I have often dreamed of being in the audience for one of Laurent Ruquier's shows. This was a terrific substitute.

Chiffres et Lettres, BTW, was still on TV5.

Chris Late

My Inner French Girl said...

Dear Polly,

What a great anecdote! I've never been part of a live show audience -- I'd kill to be on Stephen Colbert's show -- but you described the whole experience beautifully.

I've always liked Stallone and felt that his macho action flick image belied a certain creative spark and intelligence. I mean, the guy won an Oscar for best original screenplay. Good to hear about him outside of the context of American talk shows, where hosts always like to play on his Rambo image.

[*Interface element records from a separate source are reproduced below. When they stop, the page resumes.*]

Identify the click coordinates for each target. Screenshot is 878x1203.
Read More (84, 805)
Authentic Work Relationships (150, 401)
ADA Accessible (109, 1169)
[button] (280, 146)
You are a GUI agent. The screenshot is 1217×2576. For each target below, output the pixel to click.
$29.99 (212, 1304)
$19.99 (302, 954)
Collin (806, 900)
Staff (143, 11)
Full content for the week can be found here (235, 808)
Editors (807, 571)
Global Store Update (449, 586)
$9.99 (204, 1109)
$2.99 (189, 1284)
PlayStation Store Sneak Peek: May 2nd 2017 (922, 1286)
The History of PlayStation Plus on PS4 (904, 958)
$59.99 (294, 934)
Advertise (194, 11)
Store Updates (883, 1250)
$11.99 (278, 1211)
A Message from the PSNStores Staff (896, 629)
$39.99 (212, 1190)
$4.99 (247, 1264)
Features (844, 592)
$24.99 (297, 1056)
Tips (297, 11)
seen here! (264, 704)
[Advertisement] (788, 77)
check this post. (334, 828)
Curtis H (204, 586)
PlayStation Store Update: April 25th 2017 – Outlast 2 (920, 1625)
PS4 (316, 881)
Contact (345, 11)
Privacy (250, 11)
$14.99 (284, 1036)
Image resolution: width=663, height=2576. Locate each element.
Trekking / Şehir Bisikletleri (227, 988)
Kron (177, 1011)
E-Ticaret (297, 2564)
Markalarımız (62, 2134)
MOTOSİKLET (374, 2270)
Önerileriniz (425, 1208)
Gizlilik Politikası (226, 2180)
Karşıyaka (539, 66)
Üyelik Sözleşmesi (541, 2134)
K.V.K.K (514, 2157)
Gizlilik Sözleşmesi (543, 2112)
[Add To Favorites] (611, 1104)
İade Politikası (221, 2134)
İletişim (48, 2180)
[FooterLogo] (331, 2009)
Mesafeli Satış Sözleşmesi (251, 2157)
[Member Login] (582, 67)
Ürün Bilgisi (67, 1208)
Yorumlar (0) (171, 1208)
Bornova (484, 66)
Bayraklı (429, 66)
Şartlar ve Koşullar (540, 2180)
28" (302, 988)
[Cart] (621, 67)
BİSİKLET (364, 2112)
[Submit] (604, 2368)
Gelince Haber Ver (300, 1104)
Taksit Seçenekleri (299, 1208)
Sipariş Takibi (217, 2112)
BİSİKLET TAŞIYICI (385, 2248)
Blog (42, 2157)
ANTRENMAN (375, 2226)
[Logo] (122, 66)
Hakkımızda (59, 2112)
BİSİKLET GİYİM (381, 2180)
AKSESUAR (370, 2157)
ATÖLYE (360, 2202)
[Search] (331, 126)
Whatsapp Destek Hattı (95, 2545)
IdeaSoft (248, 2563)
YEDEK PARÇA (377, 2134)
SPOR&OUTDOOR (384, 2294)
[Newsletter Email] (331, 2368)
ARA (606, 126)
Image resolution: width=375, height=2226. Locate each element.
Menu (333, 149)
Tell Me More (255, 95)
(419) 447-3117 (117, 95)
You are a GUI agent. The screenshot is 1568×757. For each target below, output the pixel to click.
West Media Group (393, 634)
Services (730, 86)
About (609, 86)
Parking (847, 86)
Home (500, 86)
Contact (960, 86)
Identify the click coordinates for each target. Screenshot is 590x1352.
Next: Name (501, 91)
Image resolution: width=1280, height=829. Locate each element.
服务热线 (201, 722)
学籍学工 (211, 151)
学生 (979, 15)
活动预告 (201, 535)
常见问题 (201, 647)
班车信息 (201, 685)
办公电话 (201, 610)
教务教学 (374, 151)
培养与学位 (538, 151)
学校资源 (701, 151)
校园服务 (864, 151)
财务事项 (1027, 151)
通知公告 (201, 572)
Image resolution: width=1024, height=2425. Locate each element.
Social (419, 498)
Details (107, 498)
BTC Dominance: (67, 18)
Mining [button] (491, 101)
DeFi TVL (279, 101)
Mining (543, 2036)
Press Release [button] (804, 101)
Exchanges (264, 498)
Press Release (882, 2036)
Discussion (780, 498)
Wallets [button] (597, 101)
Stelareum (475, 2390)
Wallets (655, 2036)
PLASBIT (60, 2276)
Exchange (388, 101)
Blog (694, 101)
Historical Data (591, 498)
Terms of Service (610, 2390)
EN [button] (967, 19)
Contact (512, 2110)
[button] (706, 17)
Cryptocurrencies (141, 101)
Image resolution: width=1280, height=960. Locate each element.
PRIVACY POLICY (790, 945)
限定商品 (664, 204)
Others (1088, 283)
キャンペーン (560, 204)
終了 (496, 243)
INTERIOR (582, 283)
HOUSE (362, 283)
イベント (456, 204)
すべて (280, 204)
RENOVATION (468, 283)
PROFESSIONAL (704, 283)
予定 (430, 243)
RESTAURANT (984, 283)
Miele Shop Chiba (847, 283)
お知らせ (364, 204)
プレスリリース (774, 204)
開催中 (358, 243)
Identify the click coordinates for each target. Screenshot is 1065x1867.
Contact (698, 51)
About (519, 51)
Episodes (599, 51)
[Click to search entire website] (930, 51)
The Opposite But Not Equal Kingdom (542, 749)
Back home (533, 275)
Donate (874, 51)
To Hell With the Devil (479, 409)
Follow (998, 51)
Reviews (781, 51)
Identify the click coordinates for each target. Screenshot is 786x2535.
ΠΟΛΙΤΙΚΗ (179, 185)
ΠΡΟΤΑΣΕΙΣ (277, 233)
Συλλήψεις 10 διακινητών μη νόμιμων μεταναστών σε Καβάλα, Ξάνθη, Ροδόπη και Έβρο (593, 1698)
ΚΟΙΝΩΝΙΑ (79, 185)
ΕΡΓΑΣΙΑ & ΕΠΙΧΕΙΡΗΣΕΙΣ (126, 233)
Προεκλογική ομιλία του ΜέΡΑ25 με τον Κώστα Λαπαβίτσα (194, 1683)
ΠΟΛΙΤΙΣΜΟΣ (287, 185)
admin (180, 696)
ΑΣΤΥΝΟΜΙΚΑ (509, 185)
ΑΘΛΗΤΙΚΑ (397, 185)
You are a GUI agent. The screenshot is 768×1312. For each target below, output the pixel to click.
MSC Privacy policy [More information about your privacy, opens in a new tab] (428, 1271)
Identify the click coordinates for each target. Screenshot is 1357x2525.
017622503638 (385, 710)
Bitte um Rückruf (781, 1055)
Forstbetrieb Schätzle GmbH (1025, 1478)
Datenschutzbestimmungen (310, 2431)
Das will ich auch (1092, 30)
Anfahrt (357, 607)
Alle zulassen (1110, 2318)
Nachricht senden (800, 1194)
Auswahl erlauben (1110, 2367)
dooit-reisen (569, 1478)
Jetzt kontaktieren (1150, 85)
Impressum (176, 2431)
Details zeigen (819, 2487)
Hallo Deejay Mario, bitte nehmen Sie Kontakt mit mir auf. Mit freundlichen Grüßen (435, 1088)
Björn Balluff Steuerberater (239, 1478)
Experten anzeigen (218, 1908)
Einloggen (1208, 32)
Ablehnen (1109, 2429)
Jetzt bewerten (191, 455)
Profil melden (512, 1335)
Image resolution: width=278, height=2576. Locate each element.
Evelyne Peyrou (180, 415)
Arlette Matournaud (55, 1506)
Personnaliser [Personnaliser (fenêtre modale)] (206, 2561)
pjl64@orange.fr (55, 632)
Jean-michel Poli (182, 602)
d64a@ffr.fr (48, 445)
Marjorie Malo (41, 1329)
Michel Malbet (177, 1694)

Of course, if it came down to choosing between him and Guillaume Canet...well, no contest. Au revoir, Stelun!

Salut,
Marjorie

Jay Livingston said...

I'd kill to be on Stephen Colbert's show.

MIFG,

I went to a taping of Colbert last summer. A friend had tickets to The Daily Show, but we were last in line and got shut out. So we wandered up a few blocks to Colbert and got the last two places.

It's not worth killing for. It's not even worth doing serious bodily injury for. Maybe a small bruise. A lot of waiting, a warm-up comic who tries to hard and isn't all that funny, and a view of what's happening that's far inferior to what you see on TV. Plus, if you're over 40, a chance to feel (in comparison those around you) very, very old.

My Inner French Girl said...

Dear Jay,

Thanks for your story about being on Colbert's show! Awww, well, I'd still go for tickets if and when I ever make it to NYC. He's my hero!

I also heard that the comic who warms up the crowd isn't all that great, and I imagine that the audience is just impatient to see The Great Colbert in action anyway. Still, I'm a few years away from 40 but am a female Asian, which kinda shuts me out of Stephen's prime demographic group anyway. Oh well.

Sorry you couldn't get into The Daily Show! That would be my next choice.

Salut,
Marjorie

The Late Bloomer said...

I agree -- this was an excellent re-telling of your experience, Polly! I got a kick out of reading it... I've never been a Stallone fan either, but ironically my boyfriend thinks he's the cat's pyjamas -- ha! He thinks he's the perfect incarnation of "all that is American", which is kind of what I guess they try to convey with Stallone on les Guignols! In not the most flattering way, of course, but he does seem to take those kinds of things in stride. And I agree that he does also seem pretty personable in interviews -- something about him is, um, likeable -- I guess?!?!

But as to his political views -- well, I won't even go there!

wynn dan said...

moi, i would of been extremely excited to see louise, the weather girl.

Polly-Vous Francais said...

Wynn,

I actually edited out a whole section about Louise Bourgoin and Thomas Ngijol (this story was long enough already!).

Louise was funny and gorgeous as always, and the entire time she gave her weather report Thomas Ngijol was under the newsdesk tugging on her hem (it was all planned and he popped up for the cameras in the very beginning). We saw it from behind he chair, so it was pretty entertaining.

We didn't get to see Yann Barthes, though; maybe he isn't ever pre-recorded.